The Chief Revenue Officer of Eyeview says the desire for more predictability involves helping marketers figure out how various inputs—among them audience, calibration, media and creative—actually drive business outcomes.

“I think you’re going to hear a lot that brand advertisers want greater accountability, to manage that entire thing and how to be more predictable. To get performance and manage all of the variables,” Baadsgaard says in this interview at the recent Beet Retreat Miami 2018.

Knowing the role that video plays in reaching consumers emotionally and rationally, Eyeview has “done some subtle changes to personalize and make that creative resonate,” including overlays, in-cards and maps, with “huge” results. That lead to this question: If small changes have huge results, what about big changes?

“We believe it’s changing the edit, in a brand friendly manner. Taking B-roll and other footage and editing it specifically to resonate with consumers,” Baadsgaard says.

One example would be touting the tech chops of an automobile in videos viewed by tech enthusiasts and promoting that same car’s eco-friendliness to viewers known to be eco-oriented. Eyeview calls it advanced storytelling.

“You can have a great brand message, you can have pieces that speak to the features that are going to resonate with the consumer and you can have your overlays and in-cards,” says Baadsgaard.

The fastest-growing part of Eyeview’s business is addressable television, and one of its more popular offerings is an integrated digital video and addressable TV campaign. Among other attributes, this solution provides scale that addressable TV alone typically lacks.

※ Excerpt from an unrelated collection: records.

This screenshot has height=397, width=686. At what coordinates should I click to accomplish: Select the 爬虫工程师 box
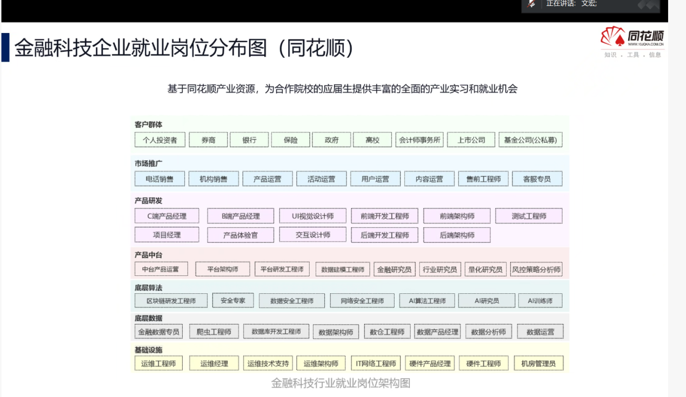pyautogui.click(x=214, y=332)
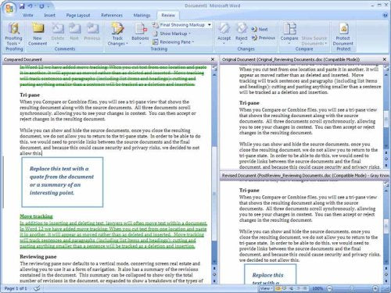Close the Compared Document pane

[x=213, y=59]
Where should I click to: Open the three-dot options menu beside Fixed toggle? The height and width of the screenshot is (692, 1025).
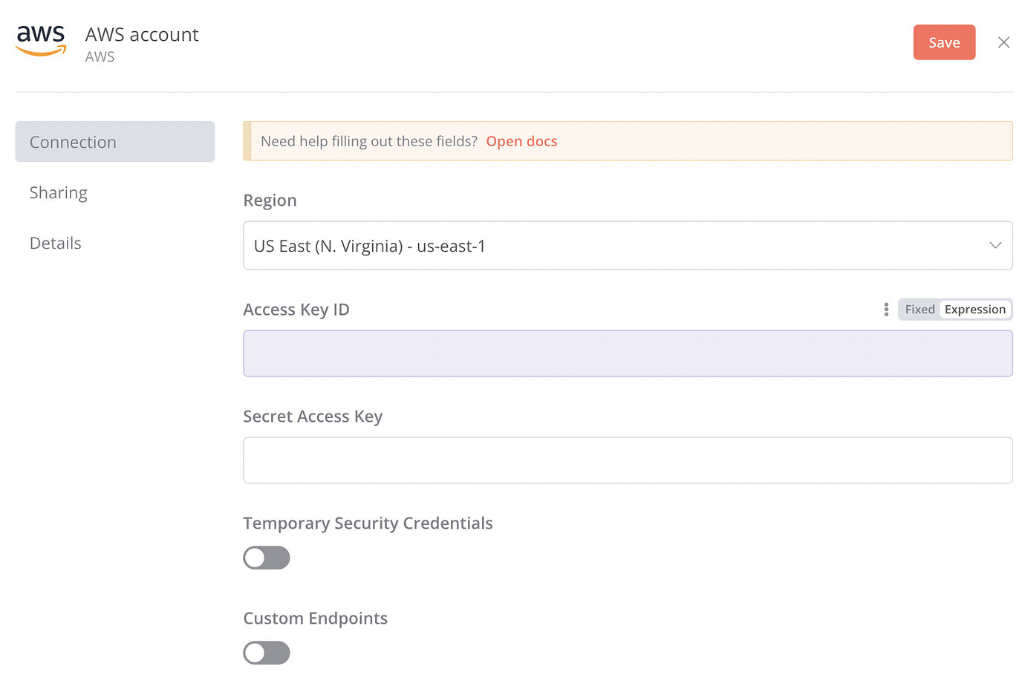[x=885, y=309]
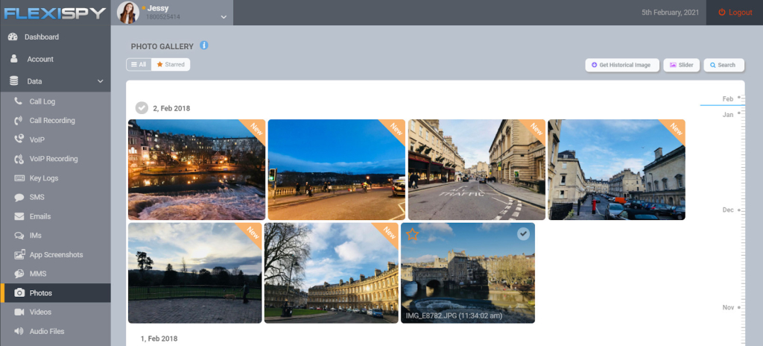Viewport: 763px width, 346px height.
Task: Select the All photos tab
Action: pyautogui.click(x=139, y=65)
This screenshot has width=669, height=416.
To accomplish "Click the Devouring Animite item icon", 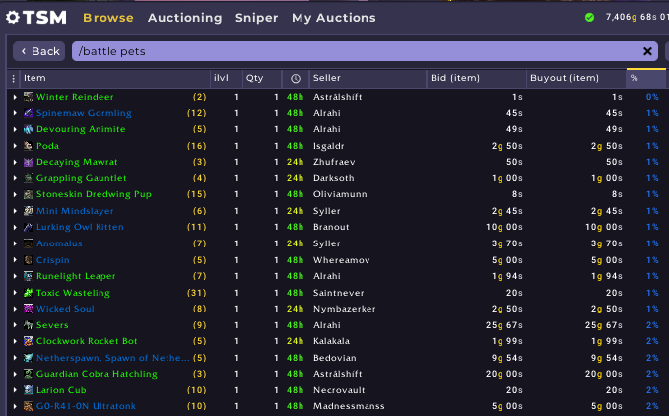I will pyautogui.click(x=29, y=129).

The company derives learnings about creative iterations from the digital video campaign side and then applies that creative “weekly to the addressable TV campaigns that we’re running.”

Baadsgaard believes that some measures have been successful in curtailing digital ad fraud but it’s still “a huge problem. It’s essentially theft and it’s a real issue for our clients. We spend a lot of time eliminating fraud. We have a zero tolerance belief structure around that.”

This video was produced at the Beet Retreat Miami, 2017 presented by Videology along with Alphonso and 605. For more videos from the event, please visit this page.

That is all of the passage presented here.